Cultural explanatory models and consideration for local systemic interventions can benefit the treatment of patients with dissociative symptoms attributed to possession by spirits. This is one of the conclusions of the research conducted by Marjolein van Duijl into the relationship between possession by spirits, dissociative symptoms and traumatising experiences in Uganda. Van Duijl will receive her doctorate from the University of Amsterdam (UvA) on Wednesday, 22 October 2014.
Van Duijl seeks to understand possession by spirits as an outlet used by people in Uganda to express their problems. ‘In my research I wish to bridge the gap between Western psychiatry and local phenomena and explanations,’ Van Duijl says. ‘In the Western world, possession by spirits is often seen as something that falls outside the scope of conventional psychiatry and which has little relevance to the discipline.
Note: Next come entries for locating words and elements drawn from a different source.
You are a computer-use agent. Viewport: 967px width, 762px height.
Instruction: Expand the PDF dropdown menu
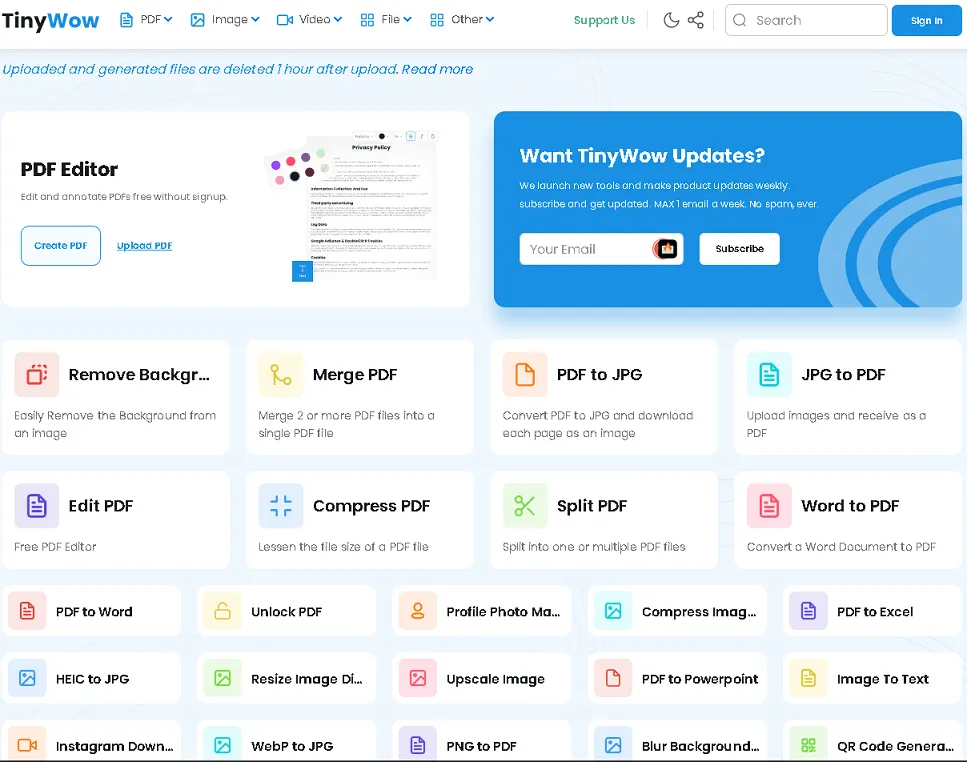(146, 19)
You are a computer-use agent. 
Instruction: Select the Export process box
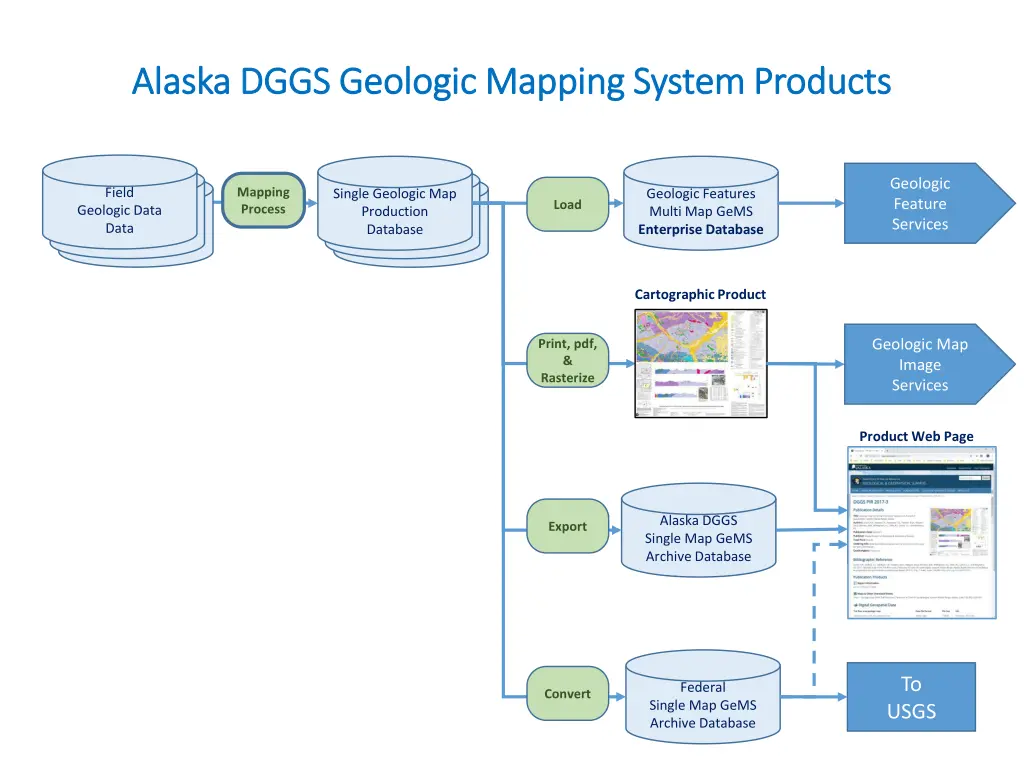pos(567,527)
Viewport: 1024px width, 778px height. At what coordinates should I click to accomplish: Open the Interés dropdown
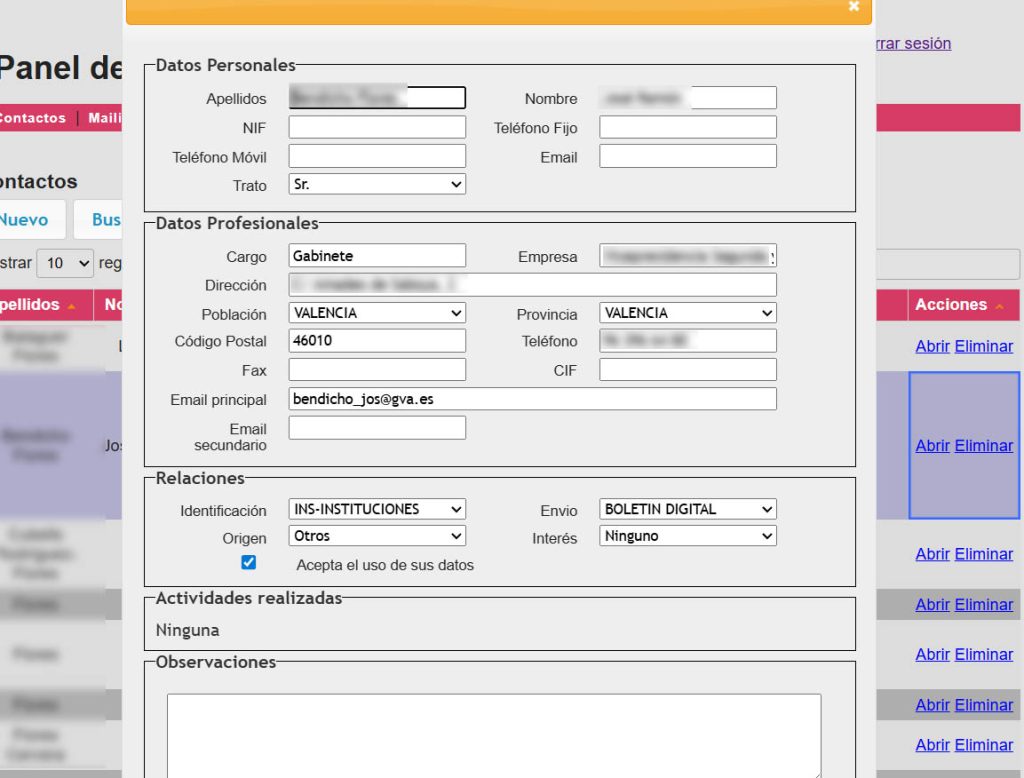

However, the belief in spirits and symptoms caused by spirit possession features strongly in around three-quarters of the world's cultures. In these cultures, people express their problems through spirits rather than identify them directly. Failure to understand this can result in incorrect diagnoses.’
In a study of 120 patients with signs of possession and a control group of 70 non-possessed patients, Van Duijl demonstrates that possession by spirits is linked to traumatic experiences. Based on the stories of the patients, she learned that possession occurs in stages. ‘It begins with unexplained physiological symptoms, such as dizziness, headaches and nausea. As these symptoms point to a medical problem, the patient seeks medical assistance. Yet the symptoms baffle the doctors. The patient then experiences what we refer to as passive influential symptoms: dreams, hearing voices and the feeling of being restrained and not being able to move. These are symptoms that are often confused in conventional psychiatry with psychosis or schizophrenia. In the final phase, the patient experiences active symptoms such as the involuntary shaking of the body and speaking with a voice that the patient attributes to a ghost,’ according to Van Duijl.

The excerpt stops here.